Write Generation Policy

The generation policy (WritePolicy.generationPolicy) specifies how to handle record writes based on record generation.

Record generation is an internal counter that uses integer values and that Aerospike increments every time you update a record. ("Generation" in this context does not mean "the act of generating", but "version".) When a record is inserted, the counter starts at 1. Therefore, a record for which the counter is currently at, say, 5, has been updated four times. Client applications cannot directly change the value of the counter. Reading a record does not cause Aerospike to increment its counter.

When Aerospike is in Available and Partition-tolerant (AP) mode, Aerospike resets a record's counter to 1 after it has been updated 64K times. When Aerospike is in strong-consistency mode, it resets a record's counter to 1 after the record has been updated 1K times.

Client applications can use this counter to coordinate a read-modify-write sequence of operations with other client applications.

For example, suppose a client application needs to read data from a record, modify the data, and then write the modified data back into the record. Reading the record requires a lock on it, as does writing to the record. However, during the time the client app modifies data, it holds no lock on the record. Another client app can update the same record before the first client app is able to obtain a write lock and write the modified data.

If the generation policy is set to GEN_EQUAL or GEN_GT:

  1. During the read operation, the client app also reads the value of the generation counter for the record.

  2. After the client app modifies the data and obtains a write lock on the record, it reads the current value of the counter.

  3. One of the following situations occurs:

    • If the generation policy is set to GEN_EQUAL:

      • If the current value is equal to the value that it read earlier, then the client app writes the modified data to the record.
      • If the values are not equal, the client app does not perform the write operation.
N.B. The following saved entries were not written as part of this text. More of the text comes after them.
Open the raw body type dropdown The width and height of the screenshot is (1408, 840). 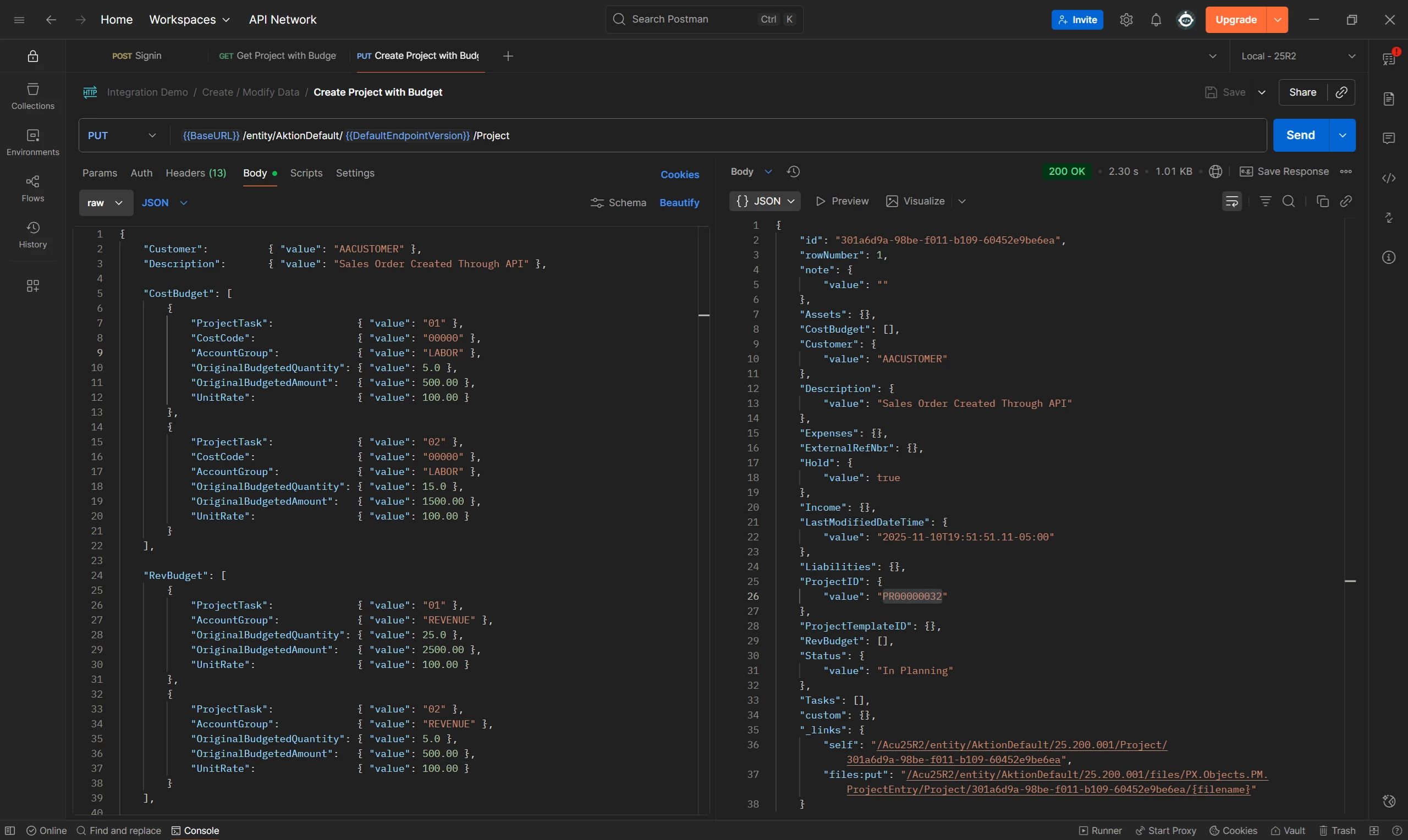point(106,203)
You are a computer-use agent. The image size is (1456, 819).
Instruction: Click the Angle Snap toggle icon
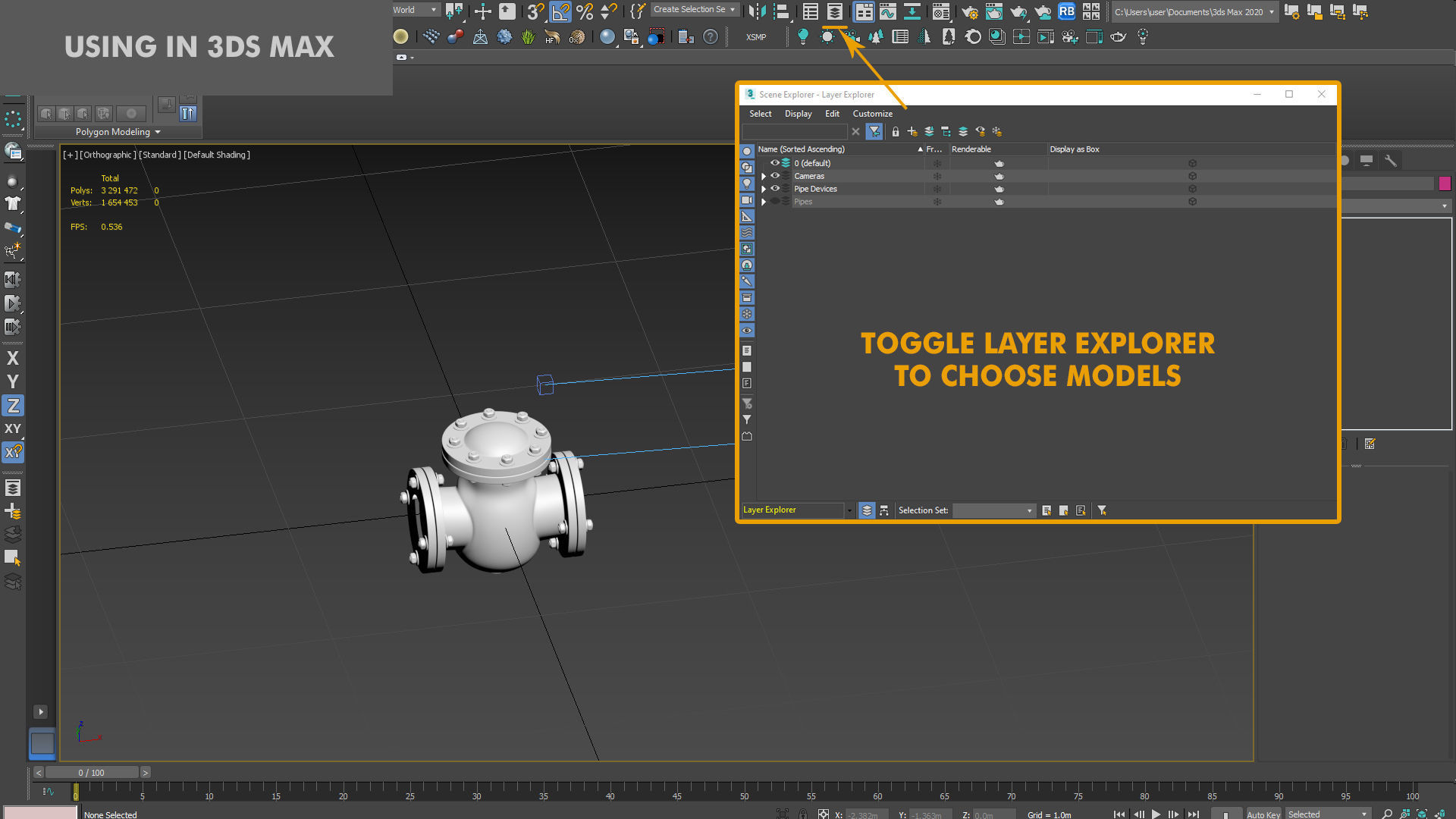point(560,11)
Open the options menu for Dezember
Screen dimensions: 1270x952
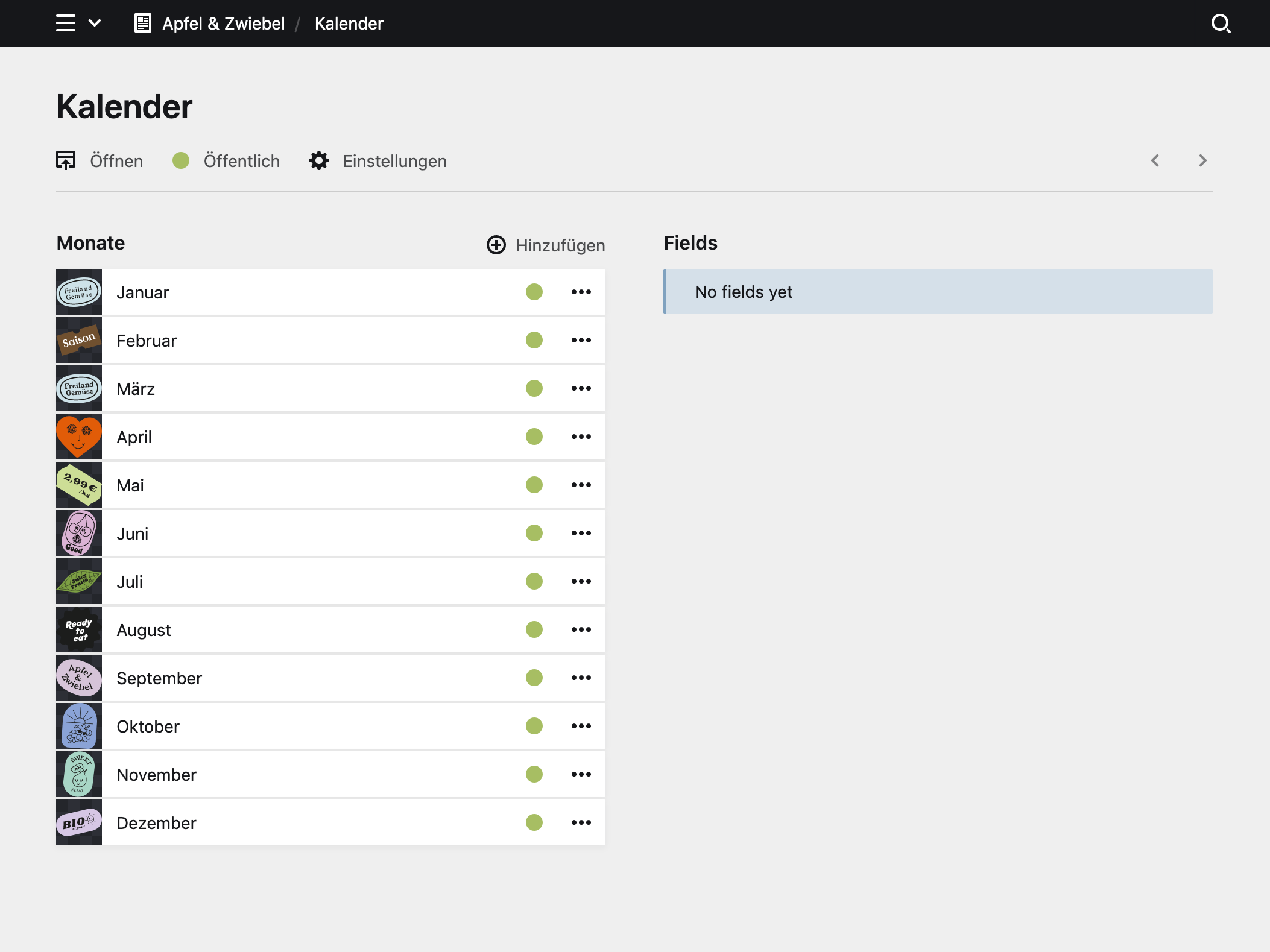[x=581, y=822]
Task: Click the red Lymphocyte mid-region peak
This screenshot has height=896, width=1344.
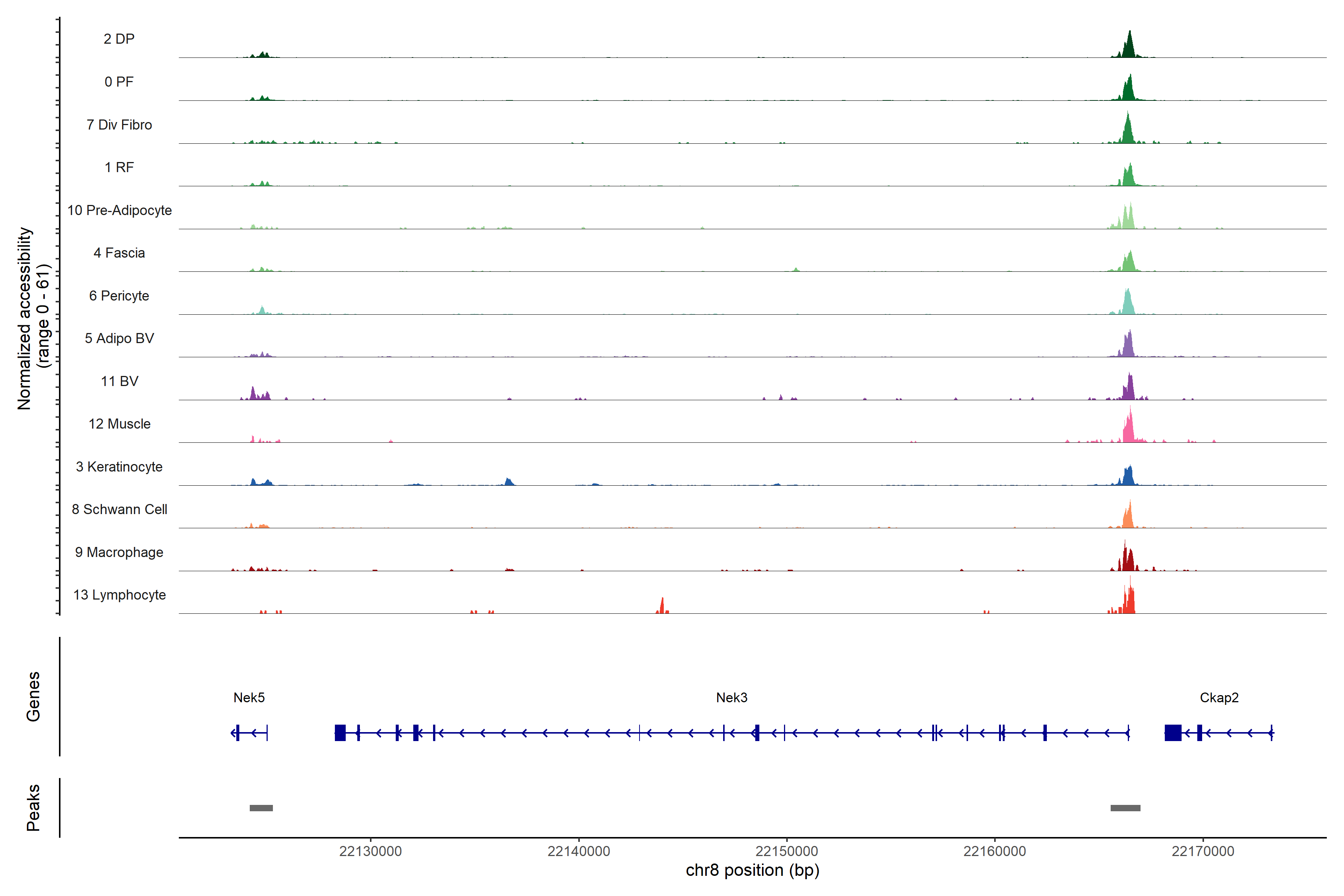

The client app can retry the sequence of read-modify-write operations.
    • If the generation policy is set to GEN_GT:

      • If the current value is greater than the value that it read earlier, the client app writes the modified data to the record.
      • If the current value is not greater, the client app does not perform the write operation. The client app can retry the sequence of read-modify-write operations.

If the generation policy is set to NONE, the client app does not read the value of the counter when reading data from the record. After modifying the data that it read, it writes the modified data to the record.

Possible values:

  • NONE (default) Client apps do not use the record-generation counter to restrict writes.
  • EXPECT_GEN_EQUAL Client apps update or delete records where the previously read value of the counter is equal to the current value. Otherwise, write operations fail, and client apps need to retry them.
  • EXPECT_GEN_GT Client apps update or delete records where the previously read value of the counter is less than the current value. Otherwise, write operations fail, and client apps need to retry them. This value is useful for when you want to restore records from a backup, and want to write only records for which you have an older version.

Expiration (Time To Live)

Record expiration (WritePolicy.expiration) or time to live (ttl) is the number of seconds the record will live before being removed by the server. Expiration values:

  • -2 Do not change ttl when record is updated.
  • -1 Never expire.
  • 0 Default to namespace configuration variable "default-ttl" on the server.
  • > 0 Actual ttl in seconds.

Durable Delete

If enabled, durable delete (WritePolicy.durableDelete) leaves a tombstone when a record is deleted. This prevents deleted records from reappearing after node failures.